Diese Diskussion ist ein heikles Minenfeld – mir ist bewusst, dass ich auf diesen Seiten schon öfters für das Schöne, Wahre, Gute und die Vorzüge von kultureller Bildung eingetreten bin. Gleichzeitig merke ich aber, wie mich einiges an dem Video aus Afghanistan aggressiv macht. Ist es der missionarische Eifer des Geigers, der mir beweisen will, dass auch die Afghanen glückliche neue und vor allem westlich geprägte Ohren bekommen sollen? Sind es die leeren Blicke der Zuhörer, denen die Begeisterung über das Dargebotene jetzt nicht direkt aus dem Gesicht springt? Ist es das dröge Cartersche Stück? Ist es das Zitat des jungen Afghanen, der exakt das sagt, was der amerikanische Fragensteller von ihm hören möchte, nämlich dass das Stück angeblich die Müdigkeit vom Krieg darstellen soll?

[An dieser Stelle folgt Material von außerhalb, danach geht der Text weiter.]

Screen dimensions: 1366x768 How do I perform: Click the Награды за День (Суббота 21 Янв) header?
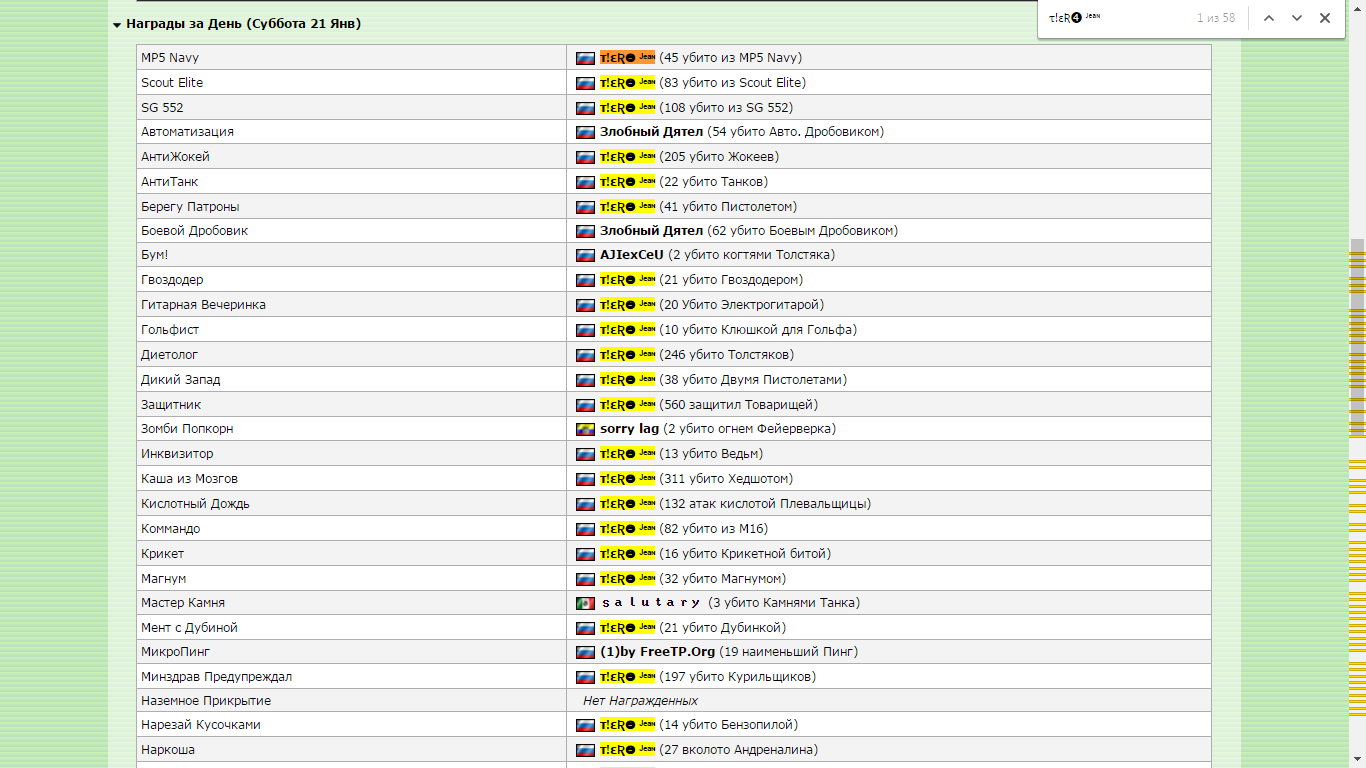coord(243,24)
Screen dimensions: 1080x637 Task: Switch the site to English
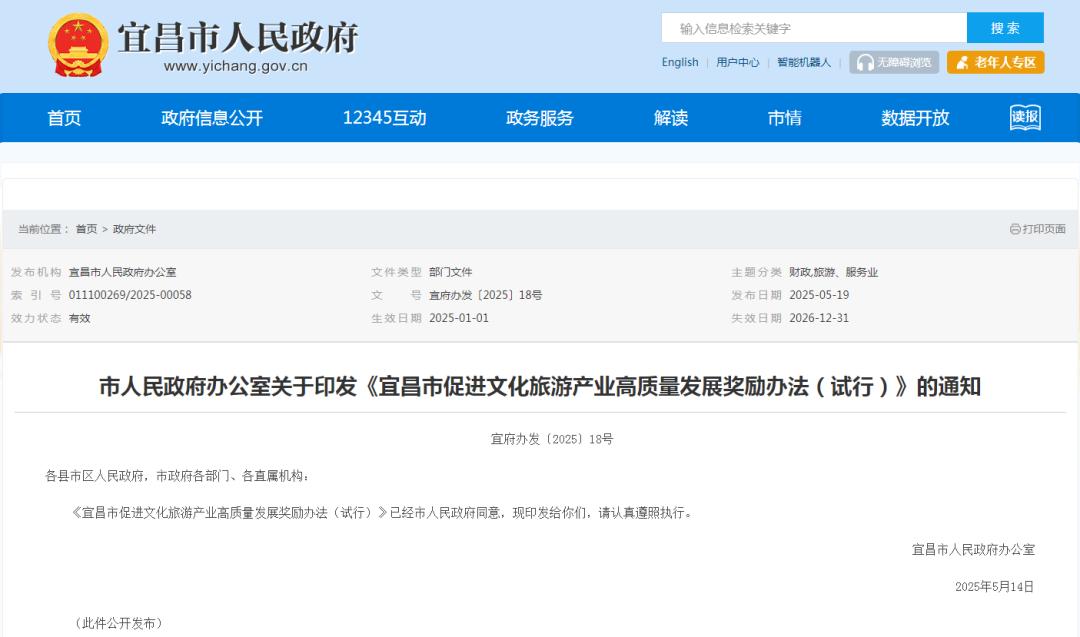[680, 62]
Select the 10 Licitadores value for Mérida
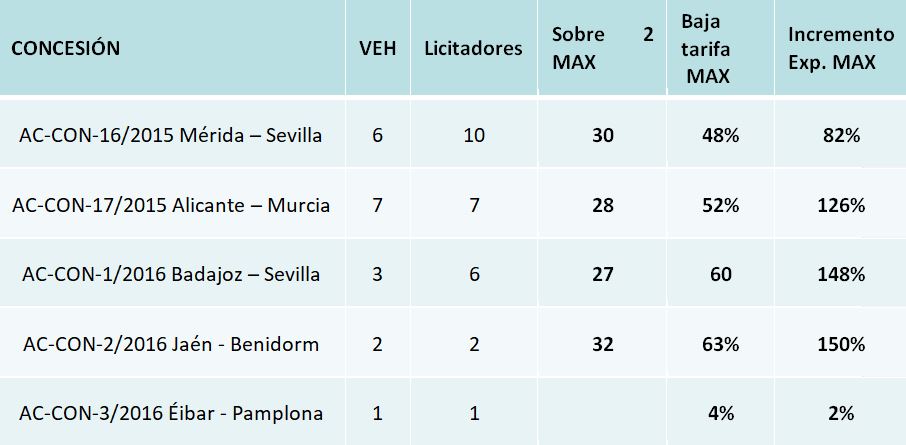This screenshot has width=906, height=445. [473, 135]
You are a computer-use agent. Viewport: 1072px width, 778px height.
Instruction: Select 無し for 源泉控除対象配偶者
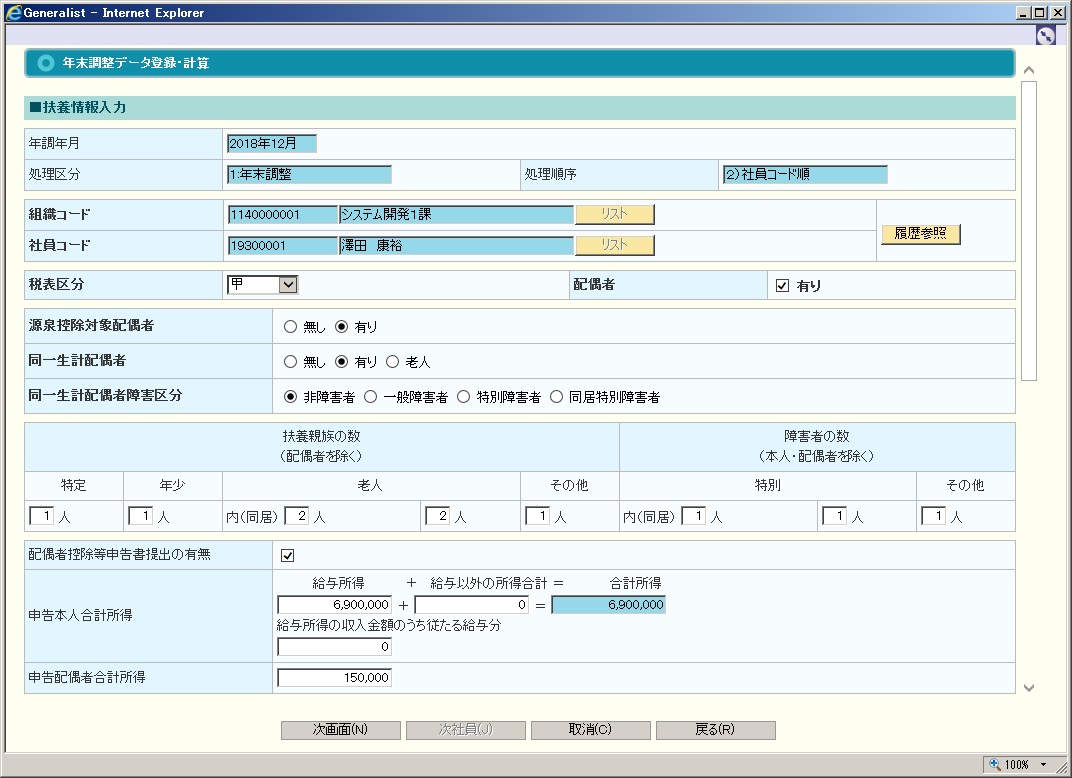click(291, 327)
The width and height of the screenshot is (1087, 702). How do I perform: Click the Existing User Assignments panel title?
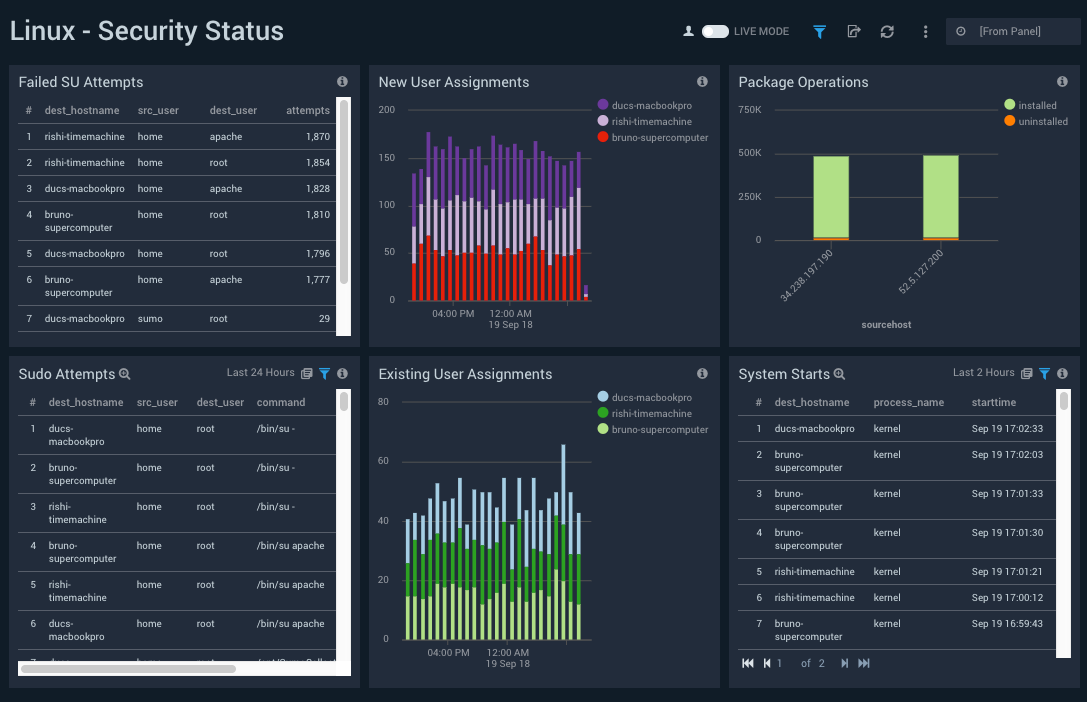pyautogui.click(x=463, y=373)
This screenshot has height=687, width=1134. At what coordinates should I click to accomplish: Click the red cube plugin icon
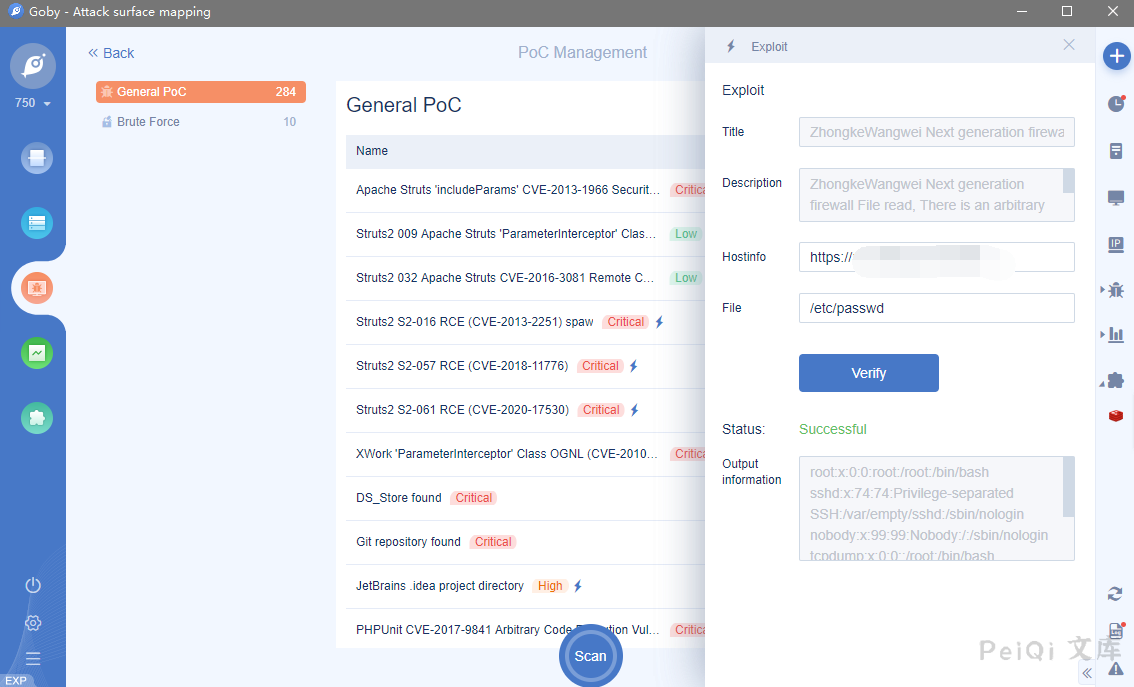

Natürlich ist nichts dagegen einzuwenden, in Afghanistan solche Musik zu spielen. Und auch das Argument, dass man dort jetzt vielleicht erst einmal ein paar Dinge auf die Reihe bekommen sollte bevor man Konzerte spielen darf, zieht nicht. Dennoch – würde Harvey zum Beispiel nach Syrien reisen und dortigen vermeintlichen oder echten Giftgasopfern dasselbe Stück vorspielen, um sie mit abendländischer Kultur zu beglücken…es hätte schon ein Geschmäckle.
Auf jeden Fall wünsche ich Afghanistan Frieden, Wohlstand, Ruhe, Sicherheit….und eine eigene spannende Musikszene, die aus eigenen klanglichen Erfindungen ihre Kraft gewinnt. Und dann können sie ja zu uns kommen und uns damit missionieren. Täte uns auch mal ganz gut.
Moritz Eggert
Komponist
Lieber Herr Eggert,
Vielen Dank, dass Sie sich die Zeit genommen haben, das Video anzuschauen.
Ich fand dieses Projekt von dem Geiger so unglaublich naiv und abstrus, dass es auf mich schon fast wieder sympathisch wirkte.
Aber der Kontext, in dem sich ganze abspielt ist ein wahres MINENFELD!
Ueber Carter`s Musik kann man natürlich geteilter Meinung sein.
Sie werden mir vielleicht nicht glauben, aber ich habe sie (diese Musik) tatsächlich während eines längeren Klinikaufenthaltes schätzen gelernt!
Es grüsst sie freundlich,
Lars Werdenberg
Mit dieser Art von Verabreichungspädagogik haben noch vor 100 Jahren die Missionare die kleinen Negerlein zu guten britischen oder germanischen Untertanen erziehen wollen. Ich hätte volles Verständnis, wenn die Opfer dieser Kulturattacke anderntags zu den Taliban überlaufen würden.